INSTRUCTIONS TO FOLLOW
Copy out every line of text in the data below word for word, leaving the pictures out of your answer.

THE DATA
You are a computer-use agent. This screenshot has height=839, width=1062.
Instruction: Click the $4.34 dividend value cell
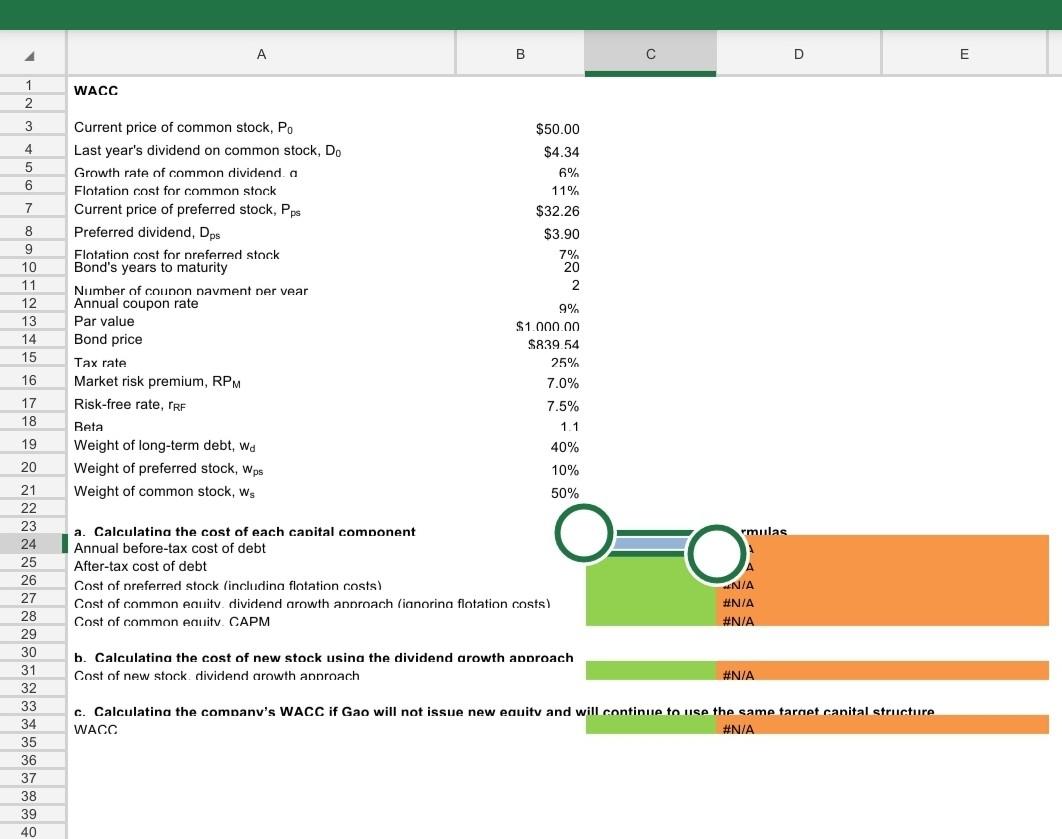(519, 151)
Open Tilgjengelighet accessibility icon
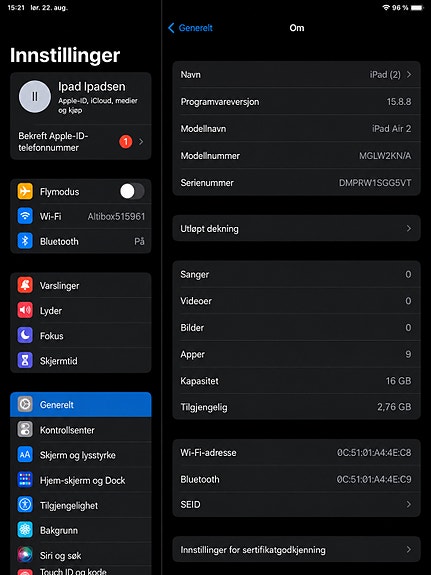 (25, 505)
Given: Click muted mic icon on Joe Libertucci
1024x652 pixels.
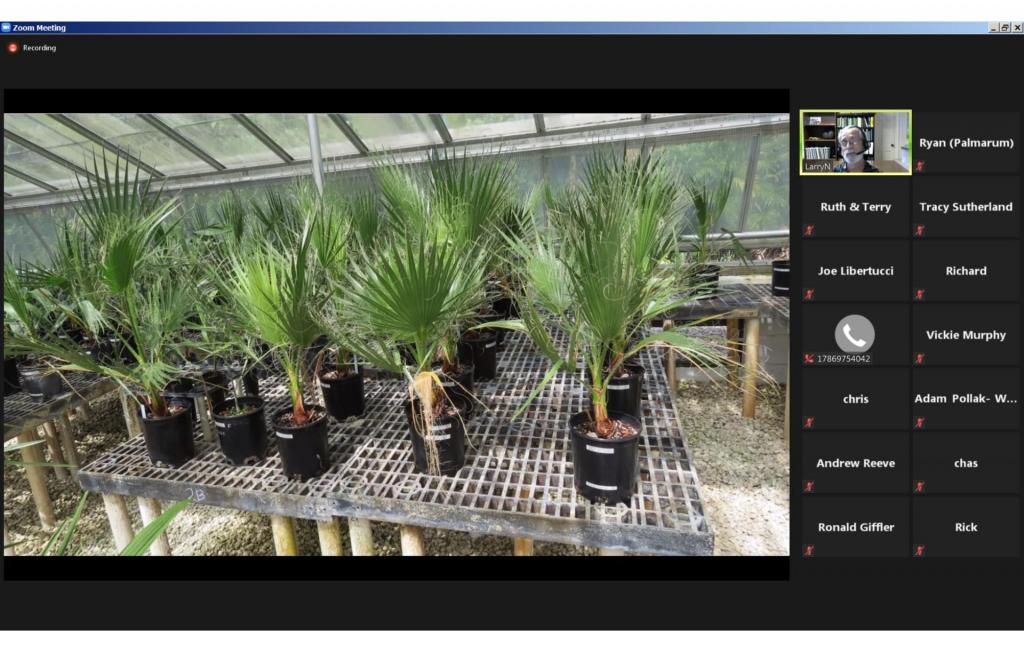Looking at the screenshot, I should (809, 294).
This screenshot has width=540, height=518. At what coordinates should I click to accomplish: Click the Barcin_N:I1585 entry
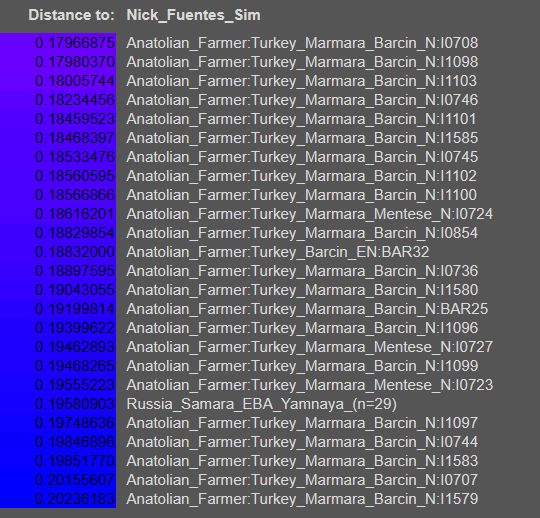302,138
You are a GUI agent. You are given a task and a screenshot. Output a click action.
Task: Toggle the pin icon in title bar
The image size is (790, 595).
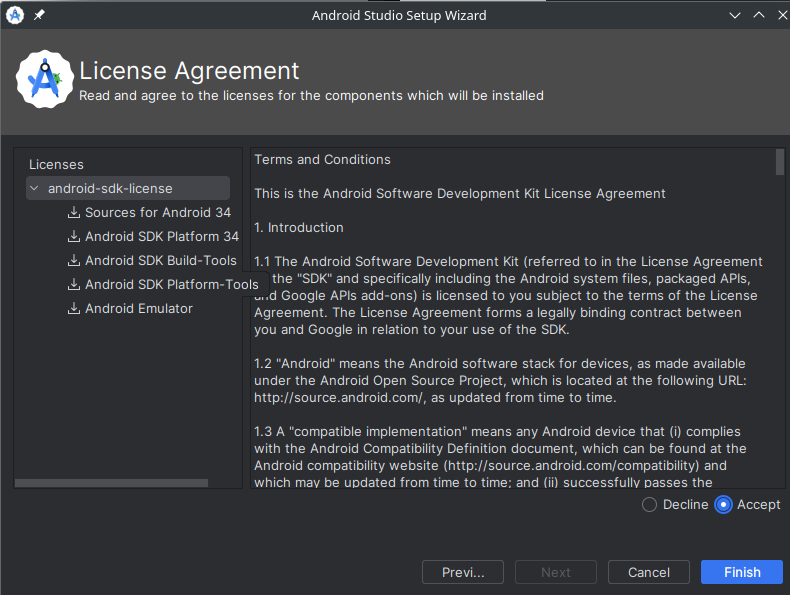[x=39, y=15]
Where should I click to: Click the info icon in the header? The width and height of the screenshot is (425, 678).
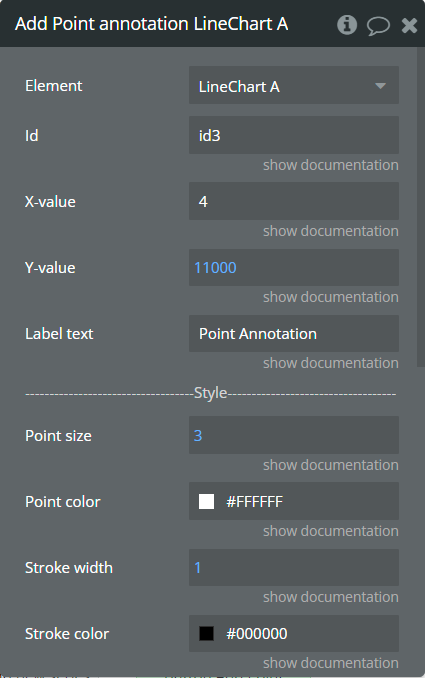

COMPLETE OUTPUT
You are a computer-use agent. This screenshot has height=839, width=1062.
Instruction: Click the $4.34 dividend value cell
(519, 151)
Open Tilgjengelighet accessibility icon
 (25, 505)
Given: Click muted mic icon on Joe Libertucci
1024x652 pixels.
Looking at the screenshot, I should (809, 294).
This screenshot has width=540, height=518. At what coordinates should I click to accomplish: Click the Barcin_N:I1585 entry
302,138
You are a GUI agent. You are given a task and a screenshot. Output a click action.
Task: Toggle the pin icon in title bar
The image size is (790, 595).
[x=39, y=15]
Where should I click to: Click the info icon in the header? The width and height of the screenshot is (425, 678).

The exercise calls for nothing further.